AMR導入による倉庫・製造現場の自動化をご検討の際は、まずはリンクスへお気軽にご相談ください。

AMRとは?

本題に入る前に、まずAMRとは何かをおさらいします。

AMRの基本概念

AMRは、倉庫や工場などの現場で荷物を搬送するロボットです。従来のAGV(無人搬送車)と異なり、磁気テープなどのガイドを使わず、センサーやカメラによって環境を認識・地図化し、柔軟な経路選択ができることが特徴です。

AMRの導入が進む背景

物流業界や製造業では、人手不足の深刻化が続いており、単純作業や搬送業務を担う人材の確保が難しくなっています。
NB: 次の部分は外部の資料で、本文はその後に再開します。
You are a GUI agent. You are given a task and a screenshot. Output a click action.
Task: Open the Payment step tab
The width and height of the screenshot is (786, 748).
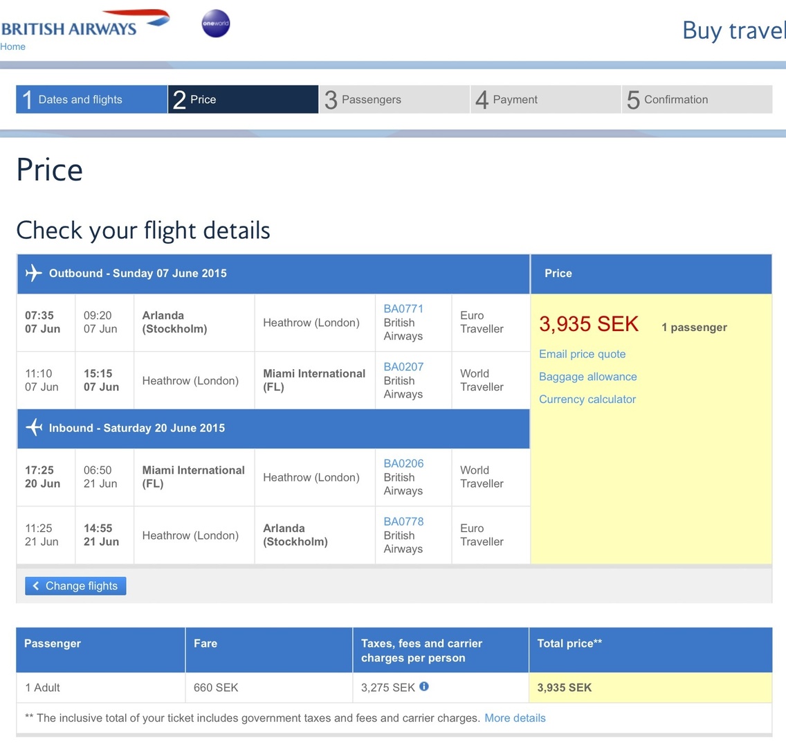coord(546,99)
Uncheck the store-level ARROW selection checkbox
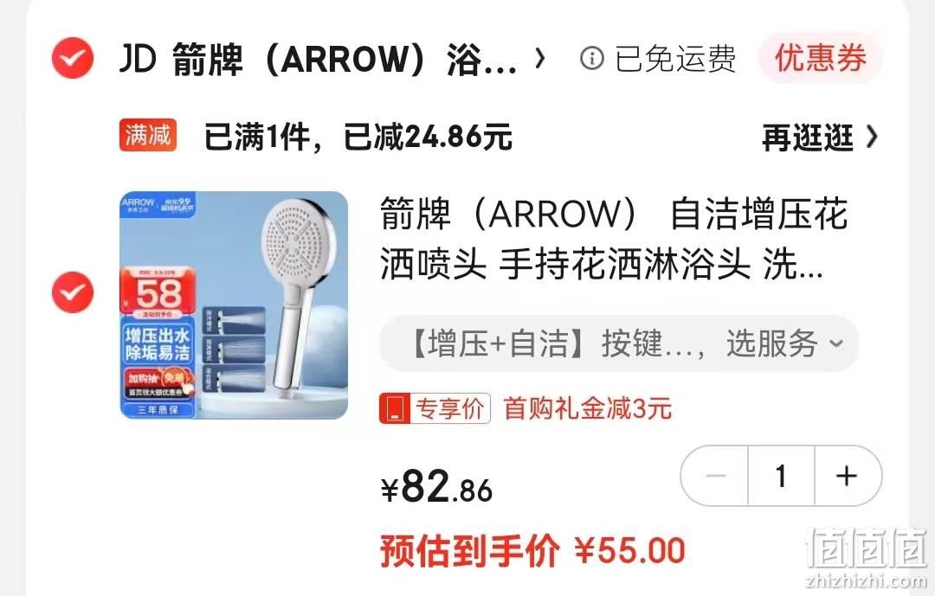This screenshot has width=935, height=596. pyautogui.click(x=73, y=58)
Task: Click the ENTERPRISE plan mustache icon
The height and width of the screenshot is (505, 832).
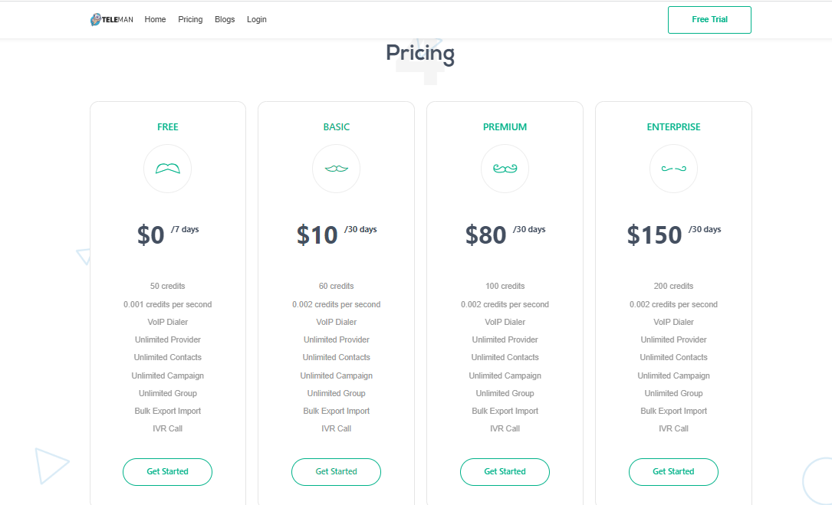Action: pyautogui.click(x=673, y=169)
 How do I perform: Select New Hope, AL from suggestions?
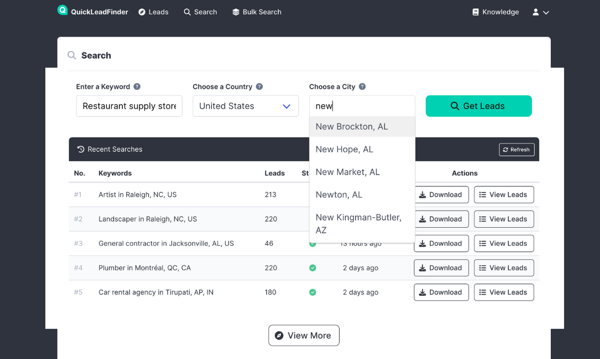344,149
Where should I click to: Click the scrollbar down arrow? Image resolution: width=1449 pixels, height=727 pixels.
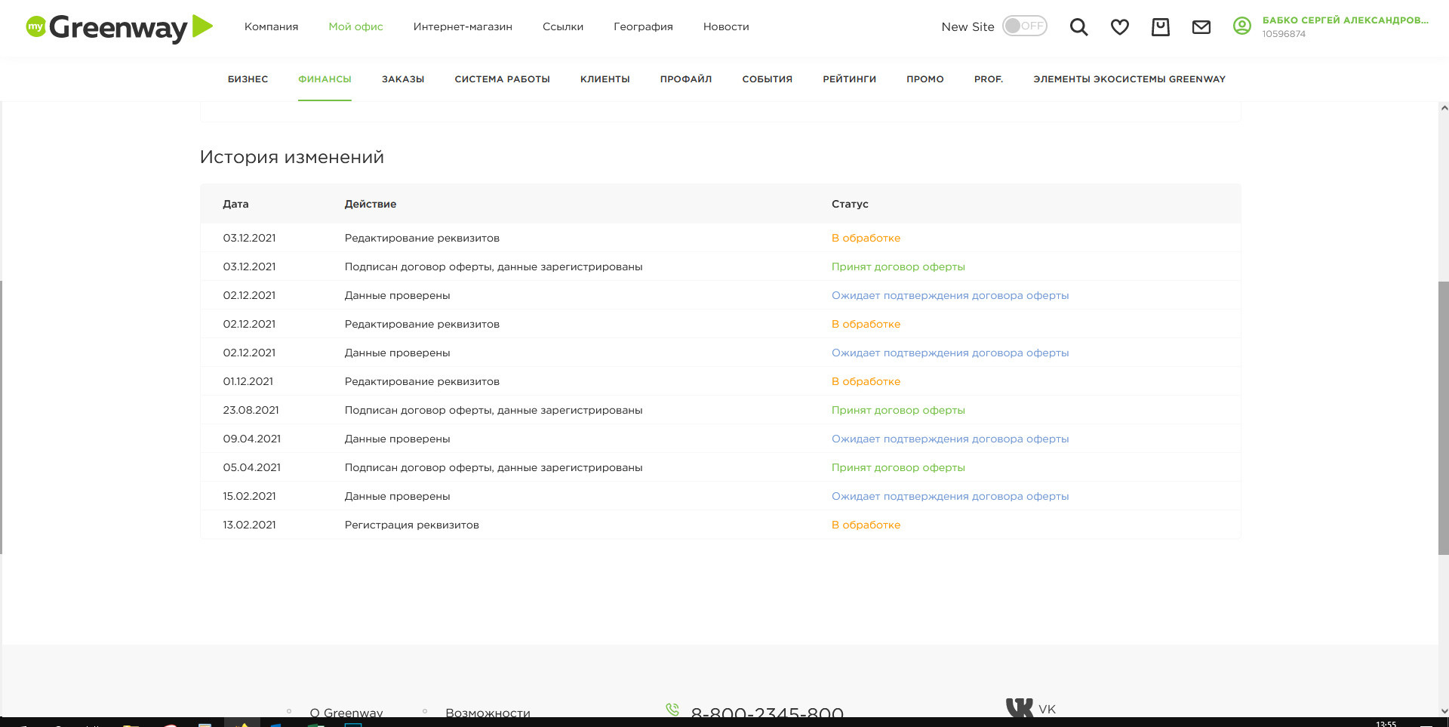1443,710
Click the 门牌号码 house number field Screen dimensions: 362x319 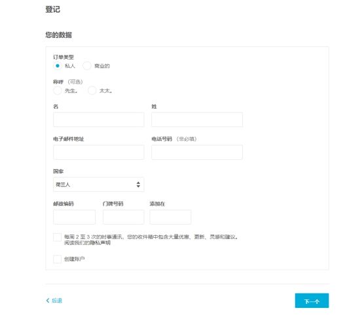[x=124, y=217]
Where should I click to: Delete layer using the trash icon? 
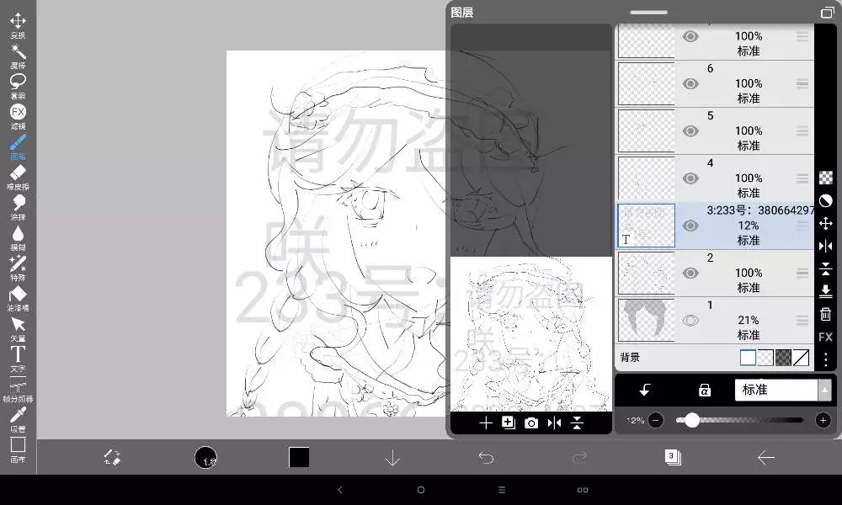tap(825, 314)
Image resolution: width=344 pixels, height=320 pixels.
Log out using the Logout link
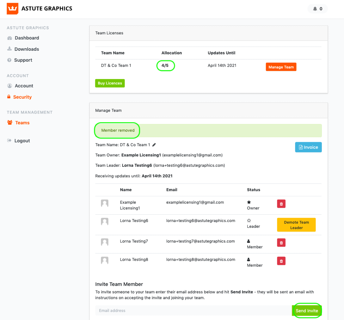(22, 141)
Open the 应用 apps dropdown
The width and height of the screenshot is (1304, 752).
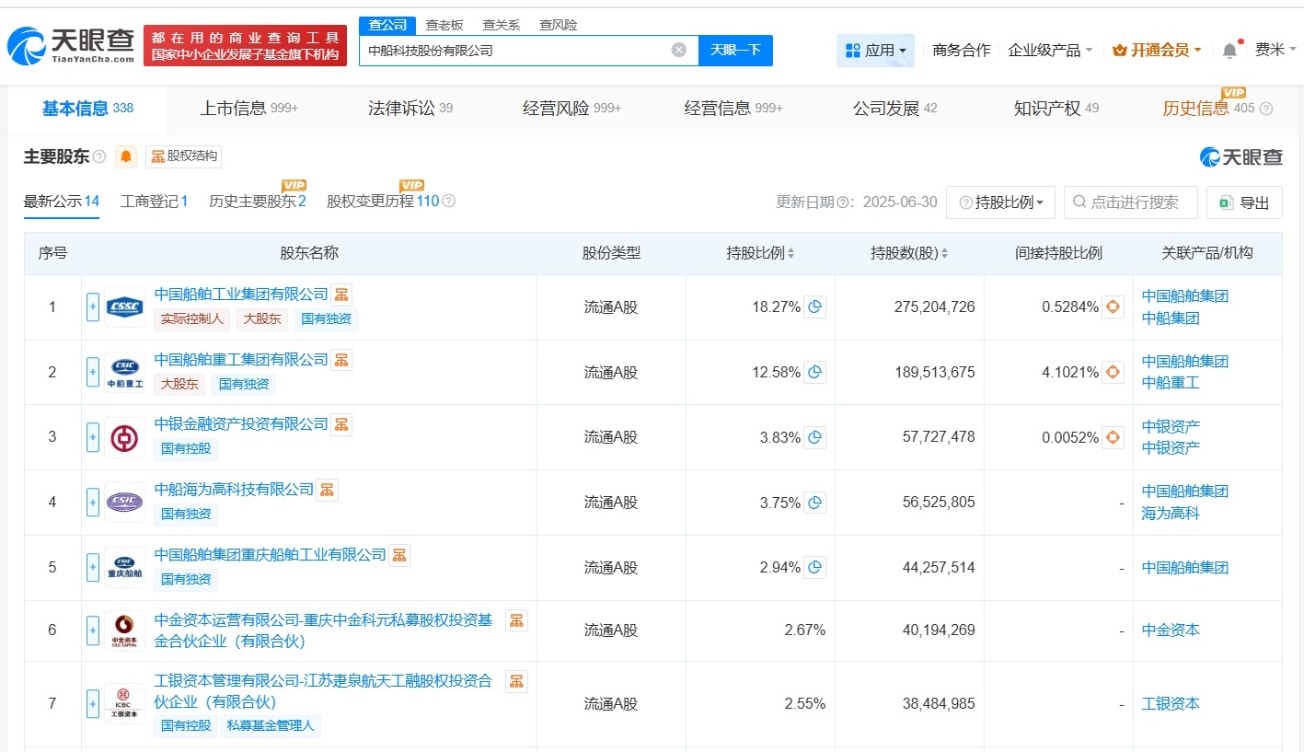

こうした課題を背景に、作業の省人化や効率化を図る手段として、AMRの導入が加速しています。
AMRは、周囲の環境を自ら認識しながら走行できるため、レイアウト変更や障害物への柔軟な対応が可能で、安全性の面でも優れており、人との協働環境にも適しています。
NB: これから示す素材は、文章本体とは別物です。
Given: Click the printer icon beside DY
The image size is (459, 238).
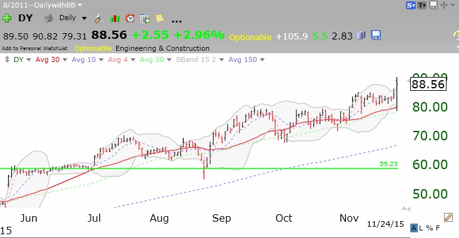Looking at the screenshot, I should 48,19.
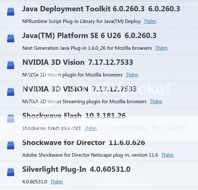Click the Silverlight Plug-In lego icon

click(11, 172)
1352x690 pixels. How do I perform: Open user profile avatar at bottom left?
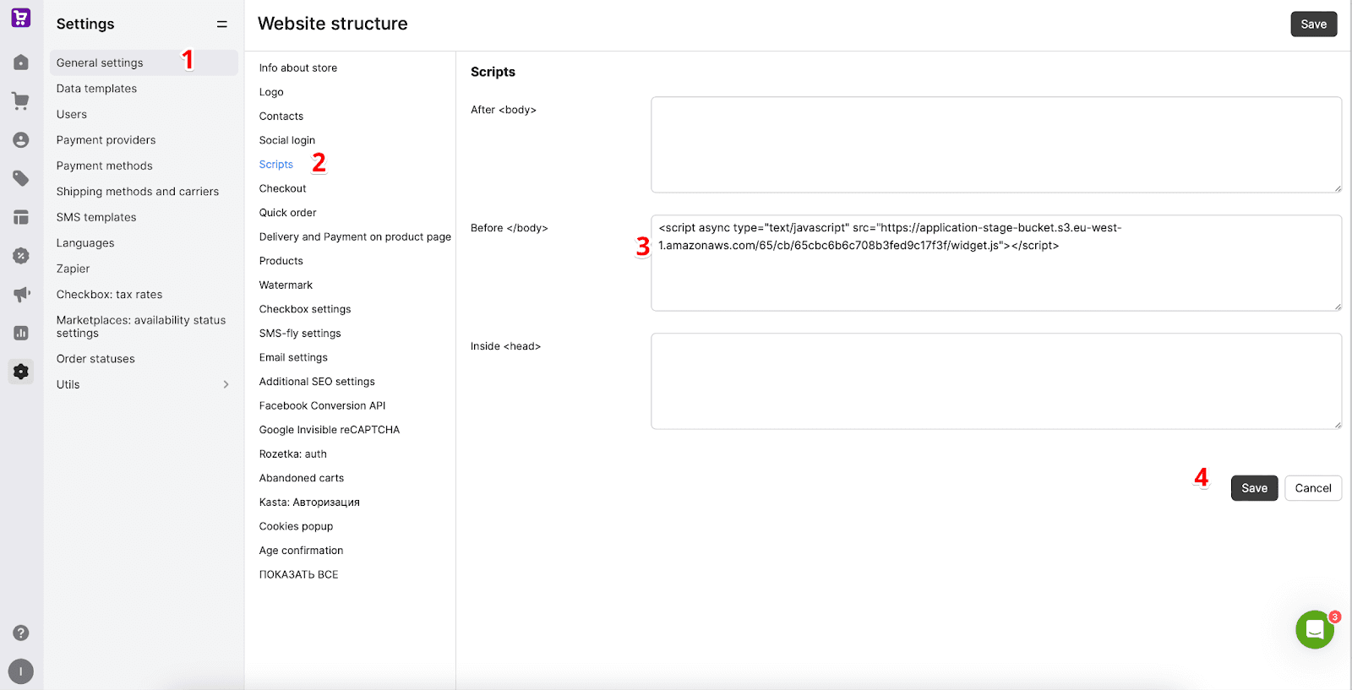[21, 671]
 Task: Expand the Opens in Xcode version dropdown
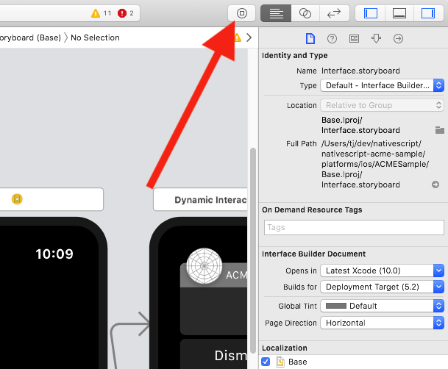coord(382,271)
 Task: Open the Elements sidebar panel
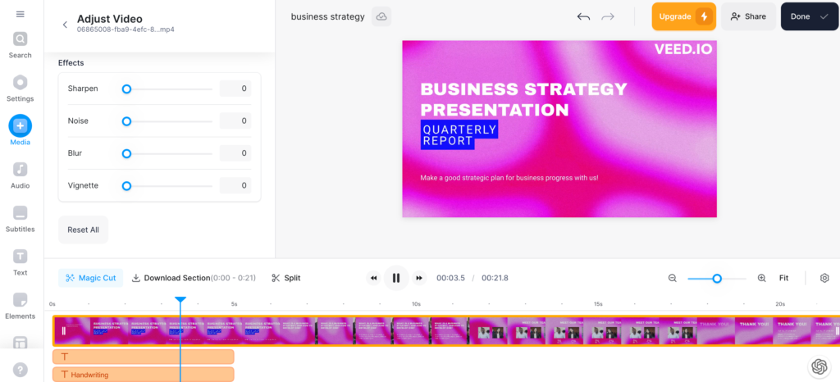coord(21,305)
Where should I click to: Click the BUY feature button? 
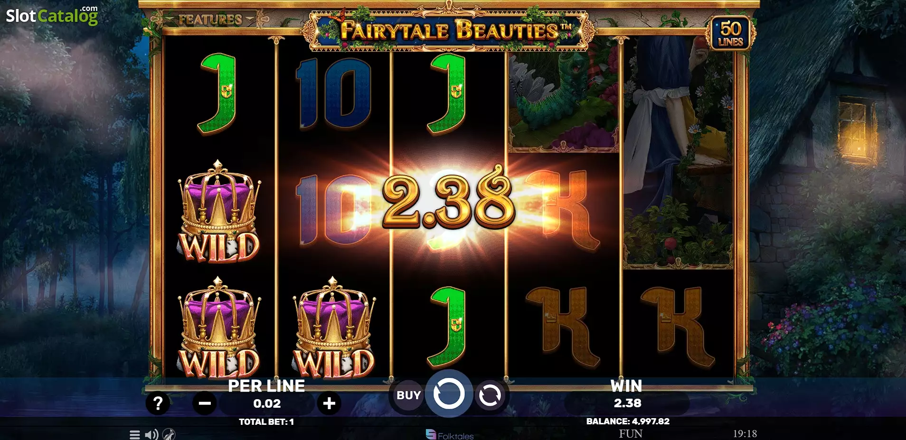(x=408, y=395)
ただし、こうしたメリットを十分に活かすには、現場に適した機種を選定するだけでなく、現場で使いやすい機種であるのか?という点も重要になってきます。
次章からは、AMR導入前に確認すべき、ソフト・運用面での見落としがちなポイントに焦点を当て、導入後に後悔しないためのチェックポイントを整理します。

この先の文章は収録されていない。